Februar 2008, zweite Hälfte:
Die aktuelle Short Cuts-Ausgabe ist eine echte Gemeinschaftsarbeit: Petra Zimlich, Thomas Backs und Christina Mohr hörten sich durch die neuen Platten von Goldfrapp, Torpedo, Chris Walla, Vampire Weekend und Los Campesinos!
Goldfrapp:
Seventh Tree
(Mute / EMI)
Was wohl Alison Goldfrapp gerade macht? Keine Ahnung. Bei den Aufnahmen des vierten Goldfrapp-Albums „Seventh Tree“ in einem Bungalow aus den 1960er Jahren im englischen Bath hat die 39-Jährige sich jedenfalls ins Wunderland geträumt. Gemeinsam mit Will Gregory, Producer-Legende Flood („Violator“ und „Songs of Faith and Devotion“/Depeche Mode) und Harfenistin Ruth Wall. Alison im Wunderland ist nicht die Disco-Diva der letzten Jahre, sie nimmt die Zuhörer ähnlich wie bei „Felt Mountain“ (2000) mit auf eine lange, chillige Reise durch ihr Universum. Und erzählt dabei Geschichten. Auch von anderen Frauen. „Little Bird“ ist die Geschichte einer ihrer Freundinnen, die ständig on the road ist. Vorher hatte der kleine Vogel Besuch bekommen: „The shiny blackest crow/Flew down to say hello/Though much to her surprise/He had two mouths for eyes“. “Caravan Girl” handelt von einem Mädchen mit Amnesie, das mit einem anderen Mädchen in einem Wohnwagen durchbrennen will.
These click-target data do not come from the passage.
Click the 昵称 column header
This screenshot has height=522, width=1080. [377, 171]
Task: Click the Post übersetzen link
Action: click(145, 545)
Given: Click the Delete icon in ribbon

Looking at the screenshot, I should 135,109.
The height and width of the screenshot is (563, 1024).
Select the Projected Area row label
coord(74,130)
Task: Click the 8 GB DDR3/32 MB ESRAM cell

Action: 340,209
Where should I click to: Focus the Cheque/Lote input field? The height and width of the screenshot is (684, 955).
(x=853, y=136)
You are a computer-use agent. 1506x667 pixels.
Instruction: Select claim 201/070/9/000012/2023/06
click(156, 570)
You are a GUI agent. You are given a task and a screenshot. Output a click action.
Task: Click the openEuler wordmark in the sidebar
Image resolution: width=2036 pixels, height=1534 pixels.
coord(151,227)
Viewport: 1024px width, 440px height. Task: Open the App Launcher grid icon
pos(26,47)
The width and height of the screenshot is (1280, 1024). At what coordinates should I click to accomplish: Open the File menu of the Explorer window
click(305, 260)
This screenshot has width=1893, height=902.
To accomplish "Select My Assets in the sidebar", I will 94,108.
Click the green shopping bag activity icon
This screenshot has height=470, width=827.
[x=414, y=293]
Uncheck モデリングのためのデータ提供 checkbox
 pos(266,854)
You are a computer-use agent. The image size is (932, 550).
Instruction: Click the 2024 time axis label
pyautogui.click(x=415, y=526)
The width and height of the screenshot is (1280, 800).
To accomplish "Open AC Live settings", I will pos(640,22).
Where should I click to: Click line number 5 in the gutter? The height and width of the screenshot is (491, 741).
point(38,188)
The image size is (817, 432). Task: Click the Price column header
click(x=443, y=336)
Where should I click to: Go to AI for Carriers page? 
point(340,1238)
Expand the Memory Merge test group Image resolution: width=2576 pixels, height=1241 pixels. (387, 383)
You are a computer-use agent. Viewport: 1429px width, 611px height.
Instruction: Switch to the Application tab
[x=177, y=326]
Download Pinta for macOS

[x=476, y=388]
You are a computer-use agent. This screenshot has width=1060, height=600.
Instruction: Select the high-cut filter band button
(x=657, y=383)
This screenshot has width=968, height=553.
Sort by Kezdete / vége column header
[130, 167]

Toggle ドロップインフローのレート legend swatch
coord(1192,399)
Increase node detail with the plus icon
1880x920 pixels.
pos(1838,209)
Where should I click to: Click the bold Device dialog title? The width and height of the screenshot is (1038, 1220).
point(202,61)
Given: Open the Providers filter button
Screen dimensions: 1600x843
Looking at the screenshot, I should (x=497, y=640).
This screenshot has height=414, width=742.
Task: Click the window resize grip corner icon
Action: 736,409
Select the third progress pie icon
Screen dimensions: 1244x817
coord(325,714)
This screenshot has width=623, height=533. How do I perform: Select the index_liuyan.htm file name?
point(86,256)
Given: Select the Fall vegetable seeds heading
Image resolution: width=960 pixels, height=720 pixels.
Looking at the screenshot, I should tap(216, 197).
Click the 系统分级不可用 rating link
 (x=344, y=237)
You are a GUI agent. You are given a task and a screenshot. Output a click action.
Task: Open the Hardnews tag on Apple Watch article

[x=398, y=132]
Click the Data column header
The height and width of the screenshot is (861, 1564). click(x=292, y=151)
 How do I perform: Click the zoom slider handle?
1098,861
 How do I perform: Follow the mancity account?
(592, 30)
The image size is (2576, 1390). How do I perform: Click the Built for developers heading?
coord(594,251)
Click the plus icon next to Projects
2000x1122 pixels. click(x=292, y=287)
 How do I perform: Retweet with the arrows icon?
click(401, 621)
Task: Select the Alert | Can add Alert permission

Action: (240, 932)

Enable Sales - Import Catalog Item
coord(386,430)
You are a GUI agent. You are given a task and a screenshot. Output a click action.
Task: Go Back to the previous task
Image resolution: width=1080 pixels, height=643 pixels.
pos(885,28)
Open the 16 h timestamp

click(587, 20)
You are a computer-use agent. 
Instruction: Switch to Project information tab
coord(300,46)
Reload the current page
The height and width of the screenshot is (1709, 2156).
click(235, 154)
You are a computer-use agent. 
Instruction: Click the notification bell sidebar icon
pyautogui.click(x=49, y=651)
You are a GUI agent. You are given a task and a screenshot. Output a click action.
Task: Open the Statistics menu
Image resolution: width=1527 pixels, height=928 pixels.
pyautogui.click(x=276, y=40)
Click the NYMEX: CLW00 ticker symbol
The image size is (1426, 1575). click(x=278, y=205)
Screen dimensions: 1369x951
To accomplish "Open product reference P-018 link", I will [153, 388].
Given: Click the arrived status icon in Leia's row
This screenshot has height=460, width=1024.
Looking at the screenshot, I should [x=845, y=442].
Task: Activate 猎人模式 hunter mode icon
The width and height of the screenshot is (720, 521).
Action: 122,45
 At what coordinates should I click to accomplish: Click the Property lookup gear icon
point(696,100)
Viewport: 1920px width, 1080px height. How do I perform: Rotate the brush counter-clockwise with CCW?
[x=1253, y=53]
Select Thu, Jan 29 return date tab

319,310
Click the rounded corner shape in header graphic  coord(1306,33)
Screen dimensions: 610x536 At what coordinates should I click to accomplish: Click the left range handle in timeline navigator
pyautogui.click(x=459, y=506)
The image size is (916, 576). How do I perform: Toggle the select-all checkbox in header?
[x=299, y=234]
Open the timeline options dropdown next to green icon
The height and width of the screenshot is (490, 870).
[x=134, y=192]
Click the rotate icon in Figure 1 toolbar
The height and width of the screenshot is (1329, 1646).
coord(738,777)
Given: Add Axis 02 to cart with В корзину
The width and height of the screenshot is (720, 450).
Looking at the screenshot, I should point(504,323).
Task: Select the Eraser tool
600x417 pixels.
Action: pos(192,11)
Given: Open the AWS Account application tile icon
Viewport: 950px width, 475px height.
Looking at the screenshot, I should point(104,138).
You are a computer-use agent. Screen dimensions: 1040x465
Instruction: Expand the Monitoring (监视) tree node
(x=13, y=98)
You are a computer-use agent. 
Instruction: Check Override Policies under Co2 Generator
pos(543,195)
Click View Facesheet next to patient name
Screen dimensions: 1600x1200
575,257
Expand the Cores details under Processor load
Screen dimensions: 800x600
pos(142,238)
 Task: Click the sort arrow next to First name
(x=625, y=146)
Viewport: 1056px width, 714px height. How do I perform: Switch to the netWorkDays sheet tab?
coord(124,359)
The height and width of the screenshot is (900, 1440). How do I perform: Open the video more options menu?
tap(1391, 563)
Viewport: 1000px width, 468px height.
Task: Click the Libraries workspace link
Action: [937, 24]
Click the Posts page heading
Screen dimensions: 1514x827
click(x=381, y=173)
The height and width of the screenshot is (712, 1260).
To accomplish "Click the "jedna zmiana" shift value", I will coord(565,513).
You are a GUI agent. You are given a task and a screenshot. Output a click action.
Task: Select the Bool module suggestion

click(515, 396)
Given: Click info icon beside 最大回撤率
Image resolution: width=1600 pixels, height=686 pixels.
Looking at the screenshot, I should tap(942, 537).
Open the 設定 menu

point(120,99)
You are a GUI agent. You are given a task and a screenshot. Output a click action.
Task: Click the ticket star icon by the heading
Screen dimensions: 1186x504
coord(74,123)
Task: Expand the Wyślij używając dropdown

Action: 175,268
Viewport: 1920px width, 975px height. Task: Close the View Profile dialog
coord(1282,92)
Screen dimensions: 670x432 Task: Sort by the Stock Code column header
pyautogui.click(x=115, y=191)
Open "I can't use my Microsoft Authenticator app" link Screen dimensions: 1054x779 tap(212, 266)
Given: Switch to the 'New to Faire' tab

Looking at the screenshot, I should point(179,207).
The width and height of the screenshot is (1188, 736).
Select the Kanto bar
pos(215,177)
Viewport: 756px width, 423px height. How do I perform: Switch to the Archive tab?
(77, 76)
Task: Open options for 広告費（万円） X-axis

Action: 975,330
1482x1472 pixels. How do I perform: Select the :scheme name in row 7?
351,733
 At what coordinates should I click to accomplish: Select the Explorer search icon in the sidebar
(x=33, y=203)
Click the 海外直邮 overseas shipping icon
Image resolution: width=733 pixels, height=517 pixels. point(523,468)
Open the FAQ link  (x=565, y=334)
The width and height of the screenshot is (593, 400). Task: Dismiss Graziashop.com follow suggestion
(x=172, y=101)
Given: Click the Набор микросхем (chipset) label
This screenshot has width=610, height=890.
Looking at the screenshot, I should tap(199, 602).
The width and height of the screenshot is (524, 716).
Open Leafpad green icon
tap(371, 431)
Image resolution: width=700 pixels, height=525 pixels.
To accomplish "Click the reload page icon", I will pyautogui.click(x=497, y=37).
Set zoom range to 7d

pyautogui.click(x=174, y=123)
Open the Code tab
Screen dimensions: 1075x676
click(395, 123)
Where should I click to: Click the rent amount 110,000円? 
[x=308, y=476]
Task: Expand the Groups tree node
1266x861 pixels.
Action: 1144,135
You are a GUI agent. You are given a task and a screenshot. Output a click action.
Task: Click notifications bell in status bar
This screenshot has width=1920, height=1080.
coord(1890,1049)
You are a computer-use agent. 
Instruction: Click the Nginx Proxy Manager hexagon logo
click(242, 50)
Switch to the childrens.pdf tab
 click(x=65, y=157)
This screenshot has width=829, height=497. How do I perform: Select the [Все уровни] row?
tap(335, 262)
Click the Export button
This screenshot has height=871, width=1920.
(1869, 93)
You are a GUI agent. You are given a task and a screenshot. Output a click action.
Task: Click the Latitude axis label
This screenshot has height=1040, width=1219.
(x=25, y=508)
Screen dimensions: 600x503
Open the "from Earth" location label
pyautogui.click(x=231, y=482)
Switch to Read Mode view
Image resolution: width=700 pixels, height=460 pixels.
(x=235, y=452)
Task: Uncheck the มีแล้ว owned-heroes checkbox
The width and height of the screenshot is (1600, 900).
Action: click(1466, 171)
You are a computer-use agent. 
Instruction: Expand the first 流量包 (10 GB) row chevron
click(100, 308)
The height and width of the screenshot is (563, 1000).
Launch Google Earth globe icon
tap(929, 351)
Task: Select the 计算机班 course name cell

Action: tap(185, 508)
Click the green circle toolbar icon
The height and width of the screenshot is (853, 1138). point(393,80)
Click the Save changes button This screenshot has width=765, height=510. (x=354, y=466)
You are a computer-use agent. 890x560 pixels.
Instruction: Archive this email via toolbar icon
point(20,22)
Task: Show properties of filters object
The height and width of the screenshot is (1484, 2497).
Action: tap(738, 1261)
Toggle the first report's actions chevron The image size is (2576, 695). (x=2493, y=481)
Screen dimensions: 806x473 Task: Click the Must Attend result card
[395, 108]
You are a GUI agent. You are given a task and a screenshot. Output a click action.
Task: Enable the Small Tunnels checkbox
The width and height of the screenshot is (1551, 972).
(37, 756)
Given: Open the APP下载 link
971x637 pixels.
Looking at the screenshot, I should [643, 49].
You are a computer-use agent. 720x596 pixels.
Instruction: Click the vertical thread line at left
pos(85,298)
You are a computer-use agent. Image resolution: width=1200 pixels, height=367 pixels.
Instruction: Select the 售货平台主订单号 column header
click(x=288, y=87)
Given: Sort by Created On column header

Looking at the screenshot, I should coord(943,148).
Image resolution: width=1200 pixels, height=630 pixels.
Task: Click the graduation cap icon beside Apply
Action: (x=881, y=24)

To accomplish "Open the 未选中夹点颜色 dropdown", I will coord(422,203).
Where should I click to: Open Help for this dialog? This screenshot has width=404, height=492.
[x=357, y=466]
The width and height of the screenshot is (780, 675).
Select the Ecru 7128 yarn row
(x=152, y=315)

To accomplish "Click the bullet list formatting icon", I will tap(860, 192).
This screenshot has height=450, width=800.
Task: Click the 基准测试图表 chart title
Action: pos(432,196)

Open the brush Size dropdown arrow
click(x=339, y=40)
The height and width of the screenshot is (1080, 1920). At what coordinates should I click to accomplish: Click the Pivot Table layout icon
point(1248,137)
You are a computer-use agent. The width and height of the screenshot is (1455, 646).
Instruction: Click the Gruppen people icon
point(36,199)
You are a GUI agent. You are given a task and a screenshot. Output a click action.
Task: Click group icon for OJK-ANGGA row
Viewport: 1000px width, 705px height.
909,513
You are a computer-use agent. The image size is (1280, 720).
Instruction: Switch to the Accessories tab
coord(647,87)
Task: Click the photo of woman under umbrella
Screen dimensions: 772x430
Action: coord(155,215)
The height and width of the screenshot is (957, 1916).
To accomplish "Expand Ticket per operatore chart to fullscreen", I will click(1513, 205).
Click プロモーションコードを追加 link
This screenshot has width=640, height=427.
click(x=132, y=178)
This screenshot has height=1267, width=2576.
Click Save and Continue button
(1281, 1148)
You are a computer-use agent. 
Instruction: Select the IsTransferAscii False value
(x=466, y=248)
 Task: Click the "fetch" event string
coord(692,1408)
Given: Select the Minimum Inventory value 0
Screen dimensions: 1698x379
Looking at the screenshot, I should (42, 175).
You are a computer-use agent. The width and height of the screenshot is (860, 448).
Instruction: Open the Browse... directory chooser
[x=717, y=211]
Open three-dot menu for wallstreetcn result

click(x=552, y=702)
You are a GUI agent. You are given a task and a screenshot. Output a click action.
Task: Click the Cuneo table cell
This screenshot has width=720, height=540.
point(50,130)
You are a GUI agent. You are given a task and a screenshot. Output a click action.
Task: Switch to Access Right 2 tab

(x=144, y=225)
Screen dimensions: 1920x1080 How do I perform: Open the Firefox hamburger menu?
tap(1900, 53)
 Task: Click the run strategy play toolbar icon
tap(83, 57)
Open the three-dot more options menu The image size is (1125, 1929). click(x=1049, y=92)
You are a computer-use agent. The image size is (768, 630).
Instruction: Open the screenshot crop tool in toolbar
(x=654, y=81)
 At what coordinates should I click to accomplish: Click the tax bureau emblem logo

Meist sind es wunderbare, zuckersüße Synthie-Pop-Perlen, die hier von Goldfrapp serviert werden, etwa bei Tracks wie „Happiness“, das ein schöner Soundtrack für lange Autofahrten am Mittelmeer sein könnte. Aber Alison ist zwischendurch auch ganz schön nachdenklich und arbeitet mit Tracks wie „Eat yourself“ und „Monster Love“ offenbar gescheiterte Beziehungen auf: „I never thought I would return/To be consumed by you again" Alle Tracks werden präsentiert im psychedelischen, dicken fetten Cinemascope-Sound. Das haben Will Gregory und Flood wirklich toll hinbekommen. Jetzt können die Fans gespannt sein, wie dieses Werk auf der Bühne präsentiert wird. Alison Goldfrapp: „Ich könnte mir leicht bekleidete Volkstanzgruppen mit Bändern und Blumen vorstellen, die um Maibäume herumtanzen....“
(Thomas Backs)
» www.goldfrapp.co.uk
» www.goldfrapp.com
» www.mute.com
Torpedo:
In the assembly line
(Riptide / Cargo Records)
Torpedo aus Schweden schenken uns lässigen New-Wave-Punk-Pop. Sänger Andreas Hogby ist mit seiner extravaganten Stimme geradezu prädestiniert für diese Art Musik. Sehr cool, mit leicht überheblicher Attitüde klingen die Songs aus den Lautsprechern. Und natürlich bewusst monoton. Es überrascht nicht, dass die Band, gefragt nach ihren Einflüssen, Düsseldorf, London und New York nennt. Die Pose ist perfekt. Nur beim Versuch, düster und No-Future zu klingen, scheitert Andreas Hogby. Aber das ist gut so. Alle fünf Jungs haben Erfahrungen in anderen Bands wie Tiger Lou, Firefox AK oder Starmarket gesammelt. Nach eigener Aussage empfinden sie sich als Kollektiv. Zwei Jahre hat die Band über diesem Album gebrütet und herausgekommen ist wirklich was extrem Selbstbewusstes. „Wir waren auf einer langen Reise und haben nach diesem Sound gesucht“, sagte die Band in einem Interview mit einer schwedischen Zeitschrift. Angekommen sind sie „in der Republic of Torpedo. Einer einsamen Insel mit unbegrenzten Möglichkeiten”. Genutzt werden diese mit Saxophon, toller Gitarre, sanftem Klavier. Auch Keyboard und Computer kommen nicht zu kurz und erzeugen herrliche Synthesizerklänge. Wer hätte gedacht, dass man die mal wieder gut finden würde? Eine Band, die Songtitel wie „I don't dig the heartache but the heartache digs me” im Repertoire hat, kann nur gut sein. Im Nachhall von Anton Corbijns Film „Control“ und der damit einhergehenden Neurezeption von Ian Curtis, Joy Division, New Order und Co. kommt dieses Album genau zur richtigen Zeit.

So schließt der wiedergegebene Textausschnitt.